Did you know that we Baptists can trace our roots to an illegal sausage cookout that took place in 1522? Well now you do. Picture this…Lent 1522 and some Swiss rogue Catholic priests decide to defy the Lenten laws and cook sausage to herald the beginning of a season of fasting. Why sausage? Well, it was forbidden during Lent in 1522. But these guys who had already come to understand that the Church should be founded on only those things explicitly found in Scripture decided to buck the system and eat whatever they wanted, since forced Lenten fasting was a man-made institution not found in the Bible.
Among these soon-to-be heretics were men who would start a Bible study where they examined God’s Word as the guide for all things in life, both in private life and in the Church.
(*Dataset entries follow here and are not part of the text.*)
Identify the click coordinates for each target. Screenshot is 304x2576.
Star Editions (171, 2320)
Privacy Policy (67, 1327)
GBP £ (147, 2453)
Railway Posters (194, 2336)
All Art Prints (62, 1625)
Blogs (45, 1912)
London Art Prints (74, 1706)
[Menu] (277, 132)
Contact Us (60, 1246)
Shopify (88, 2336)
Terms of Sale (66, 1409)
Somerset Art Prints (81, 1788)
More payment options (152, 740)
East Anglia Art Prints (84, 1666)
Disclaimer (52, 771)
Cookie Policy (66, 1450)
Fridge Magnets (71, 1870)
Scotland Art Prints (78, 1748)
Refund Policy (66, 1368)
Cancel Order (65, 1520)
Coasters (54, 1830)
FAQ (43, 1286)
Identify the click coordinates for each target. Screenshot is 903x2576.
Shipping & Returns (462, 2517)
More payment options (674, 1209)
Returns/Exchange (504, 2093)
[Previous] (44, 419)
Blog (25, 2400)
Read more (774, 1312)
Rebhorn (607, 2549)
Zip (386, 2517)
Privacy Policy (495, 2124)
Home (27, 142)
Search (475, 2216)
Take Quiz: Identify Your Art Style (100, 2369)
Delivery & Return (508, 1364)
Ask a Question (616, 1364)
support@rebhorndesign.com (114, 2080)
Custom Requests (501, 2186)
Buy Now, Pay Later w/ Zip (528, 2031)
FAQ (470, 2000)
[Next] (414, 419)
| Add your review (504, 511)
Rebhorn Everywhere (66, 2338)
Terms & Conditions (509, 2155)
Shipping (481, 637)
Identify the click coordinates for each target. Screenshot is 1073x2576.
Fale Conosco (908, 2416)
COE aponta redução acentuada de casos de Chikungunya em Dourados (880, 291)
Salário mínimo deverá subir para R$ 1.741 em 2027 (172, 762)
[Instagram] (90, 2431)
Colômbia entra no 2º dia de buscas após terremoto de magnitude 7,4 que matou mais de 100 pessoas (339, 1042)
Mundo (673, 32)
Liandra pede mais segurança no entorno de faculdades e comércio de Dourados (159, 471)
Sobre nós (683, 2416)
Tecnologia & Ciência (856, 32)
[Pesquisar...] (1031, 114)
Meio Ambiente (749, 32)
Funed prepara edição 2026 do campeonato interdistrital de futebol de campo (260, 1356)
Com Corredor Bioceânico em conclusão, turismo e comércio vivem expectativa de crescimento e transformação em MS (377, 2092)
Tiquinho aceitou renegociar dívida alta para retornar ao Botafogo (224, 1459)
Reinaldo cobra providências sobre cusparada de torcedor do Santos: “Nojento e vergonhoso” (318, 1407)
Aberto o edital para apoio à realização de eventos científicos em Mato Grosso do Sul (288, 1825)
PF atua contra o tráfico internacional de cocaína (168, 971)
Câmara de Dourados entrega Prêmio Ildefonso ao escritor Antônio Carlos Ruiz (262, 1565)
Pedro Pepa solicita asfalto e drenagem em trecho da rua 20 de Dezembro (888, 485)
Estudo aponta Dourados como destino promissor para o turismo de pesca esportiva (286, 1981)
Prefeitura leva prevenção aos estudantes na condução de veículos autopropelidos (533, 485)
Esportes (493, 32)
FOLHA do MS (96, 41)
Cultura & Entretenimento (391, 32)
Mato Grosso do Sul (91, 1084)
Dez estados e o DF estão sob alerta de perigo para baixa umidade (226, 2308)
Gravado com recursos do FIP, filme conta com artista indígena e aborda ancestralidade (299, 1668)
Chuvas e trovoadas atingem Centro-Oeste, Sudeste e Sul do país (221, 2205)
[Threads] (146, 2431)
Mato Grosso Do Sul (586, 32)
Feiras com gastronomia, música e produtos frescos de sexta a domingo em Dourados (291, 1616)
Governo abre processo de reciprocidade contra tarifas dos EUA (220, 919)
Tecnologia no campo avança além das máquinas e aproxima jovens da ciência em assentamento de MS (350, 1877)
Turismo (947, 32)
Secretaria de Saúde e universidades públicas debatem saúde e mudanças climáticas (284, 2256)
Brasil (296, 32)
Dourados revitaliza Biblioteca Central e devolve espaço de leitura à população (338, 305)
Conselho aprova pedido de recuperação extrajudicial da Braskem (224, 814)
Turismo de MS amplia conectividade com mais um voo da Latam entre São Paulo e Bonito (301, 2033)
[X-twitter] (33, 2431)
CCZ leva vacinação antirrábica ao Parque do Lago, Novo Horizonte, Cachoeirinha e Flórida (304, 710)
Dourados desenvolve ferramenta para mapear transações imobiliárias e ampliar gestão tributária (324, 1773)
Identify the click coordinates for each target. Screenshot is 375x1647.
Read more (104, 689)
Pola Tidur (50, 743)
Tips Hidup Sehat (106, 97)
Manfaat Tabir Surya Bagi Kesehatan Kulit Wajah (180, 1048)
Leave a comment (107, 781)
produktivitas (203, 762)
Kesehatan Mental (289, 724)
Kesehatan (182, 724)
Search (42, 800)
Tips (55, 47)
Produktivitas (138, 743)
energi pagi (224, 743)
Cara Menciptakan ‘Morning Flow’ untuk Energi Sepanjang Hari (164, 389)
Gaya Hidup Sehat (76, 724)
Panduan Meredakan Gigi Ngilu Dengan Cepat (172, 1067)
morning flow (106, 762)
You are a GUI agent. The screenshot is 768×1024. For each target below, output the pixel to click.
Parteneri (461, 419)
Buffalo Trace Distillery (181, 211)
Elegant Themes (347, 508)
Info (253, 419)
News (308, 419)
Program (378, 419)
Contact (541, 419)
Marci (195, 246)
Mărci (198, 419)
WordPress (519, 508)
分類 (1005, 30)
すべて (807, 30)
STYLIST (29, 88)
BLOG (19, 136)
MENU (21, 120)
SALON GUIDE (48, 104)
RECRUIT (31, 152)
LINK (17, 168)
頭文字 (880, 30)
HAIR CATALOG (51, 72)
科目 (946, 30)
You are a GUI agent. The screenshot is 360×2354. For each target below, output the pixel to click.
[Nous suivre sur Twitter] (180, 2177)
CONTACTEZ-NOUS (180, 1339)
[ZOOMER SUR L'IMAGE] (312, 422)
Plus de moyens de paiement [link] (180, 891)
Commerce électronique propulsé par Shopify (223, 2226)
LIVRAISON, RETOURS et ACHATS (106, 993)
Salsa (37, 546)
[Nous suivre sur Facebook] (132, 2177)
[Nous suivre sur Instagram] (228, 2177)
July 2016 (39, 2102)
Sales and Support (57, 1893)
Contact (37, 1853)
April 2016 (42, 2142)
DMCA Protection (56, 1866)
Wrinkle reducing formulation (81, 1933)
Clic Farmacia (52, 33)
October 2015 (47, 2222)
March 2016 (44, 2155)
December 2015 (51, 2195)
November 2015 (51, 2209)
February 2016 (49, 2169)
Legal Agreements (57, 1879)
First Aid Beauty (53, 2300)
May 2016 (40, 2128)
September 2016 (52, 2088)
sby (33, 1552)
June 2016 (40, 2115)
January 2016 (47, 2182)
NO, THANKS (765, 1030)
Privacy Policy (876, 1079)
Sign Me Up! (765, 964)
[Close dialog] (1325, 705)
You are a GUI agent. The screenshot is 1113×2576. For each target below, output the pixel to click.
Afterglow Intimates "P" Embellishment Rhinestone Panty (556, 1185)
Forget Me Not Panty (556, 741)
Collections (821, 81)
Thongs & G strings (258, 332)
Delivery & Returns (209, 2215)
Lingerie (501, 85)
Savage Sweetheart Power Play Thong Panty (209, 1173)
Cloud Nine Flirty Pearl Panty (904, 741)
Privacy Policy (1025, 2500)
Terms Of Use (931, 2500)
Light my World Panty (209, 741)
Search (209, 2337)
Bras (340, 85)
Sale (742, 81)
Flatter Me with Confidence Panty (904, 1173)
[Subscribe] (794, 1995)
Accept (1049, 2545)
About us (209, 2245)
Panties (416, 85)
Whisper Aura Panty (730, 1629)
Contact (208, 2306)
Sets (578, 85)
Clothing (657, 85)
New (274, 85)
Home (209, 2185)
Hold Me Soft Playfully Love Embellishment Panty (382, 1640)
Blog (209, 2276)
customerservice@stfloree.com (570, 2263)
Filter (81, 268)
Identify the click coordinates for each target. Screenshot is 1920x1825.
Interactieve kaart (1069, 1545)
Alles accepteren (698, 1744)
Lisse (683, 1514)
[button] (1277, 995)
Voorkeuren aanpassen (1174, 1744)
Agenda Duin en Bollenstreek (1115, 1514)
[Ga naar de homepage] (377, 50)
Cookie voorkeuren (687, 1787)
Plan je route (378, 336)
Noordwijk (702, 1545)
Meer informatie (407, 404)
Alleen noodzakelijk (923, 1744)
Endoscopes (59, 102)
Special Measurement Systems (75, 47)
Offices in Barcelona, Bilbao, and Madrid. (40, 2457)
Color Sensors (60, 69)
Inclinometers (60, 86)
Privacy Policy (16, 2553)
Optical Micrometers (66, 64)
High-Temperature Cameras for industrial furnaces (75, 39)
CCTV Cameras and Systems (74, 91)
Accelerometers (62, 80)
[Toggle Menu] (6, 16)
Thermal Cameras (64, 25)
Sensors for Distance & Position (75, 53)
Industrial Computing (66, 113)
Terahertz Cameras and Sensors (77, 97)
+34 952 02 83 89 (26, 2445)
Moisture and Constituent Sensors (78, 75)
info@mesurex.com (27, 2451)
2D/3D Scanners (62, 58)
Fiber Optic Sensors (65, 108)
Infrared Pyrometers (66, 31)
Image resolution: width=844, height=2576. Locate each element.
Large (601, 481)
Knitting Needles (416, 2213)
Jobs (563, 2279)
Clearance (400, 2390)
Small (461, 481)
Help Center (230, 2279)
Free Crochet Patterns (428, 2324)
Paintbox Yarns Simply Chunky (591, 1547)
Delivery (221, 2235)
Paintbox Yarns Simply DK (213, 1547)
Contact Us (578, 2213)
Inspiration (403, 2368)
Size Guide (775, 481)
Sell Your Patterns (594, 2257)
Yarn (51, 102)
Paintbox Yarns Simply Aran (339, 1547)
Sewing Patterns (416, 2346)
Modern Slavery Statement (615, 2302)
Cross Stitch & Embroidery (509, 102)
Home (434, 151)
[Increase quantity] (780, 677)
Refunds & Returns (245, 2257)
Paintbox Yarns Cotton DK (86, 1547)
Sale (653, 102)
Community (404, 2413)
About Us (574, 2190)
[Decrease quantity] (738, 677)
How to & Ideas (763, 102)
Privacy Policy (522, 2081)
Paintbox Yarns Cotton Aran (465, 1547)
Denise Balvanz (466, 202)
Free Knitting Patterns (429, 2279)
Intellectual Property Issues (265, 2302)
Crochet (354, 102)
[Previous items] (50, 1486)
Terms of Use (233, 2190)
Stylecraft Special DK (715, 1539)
It was at this Bible Study in 1525 when George Blaurock, Conrad Grebel and Felix Manz (all now former Catholic priests) came to the understanding that infant baptism was not Biblical. They soon began a movement to not baptize children in Zurich, which caught the attention of city leaders, since the city government enforced the rules of the Church. These guys then took it one step further – a step that would lead to their deaths. They disavowed their own infant baptisms and affirmed “believers baptism,” by having themselves “rebaptized,” (they didn’t see this as a second baptism, since their first as infants was erroneous) on January 21, 1525, thus initiating the Swiss Brethren Movement, coined derogatively as the “Anabaptist” or “Rebaptized” movement. Within four years, two of the three men would be martyred for their faith.
So when you have bratwursts for Octoberfest this year (I know I’ll be grilling some) or when you see the baptistery filled again soon, remember that our insistence on Believer’s Baptism, Scriptural Authority and Religious Liberty all started with a Bible study, an illegal sausage cookout and some very chilly baptisms in icy Zurich.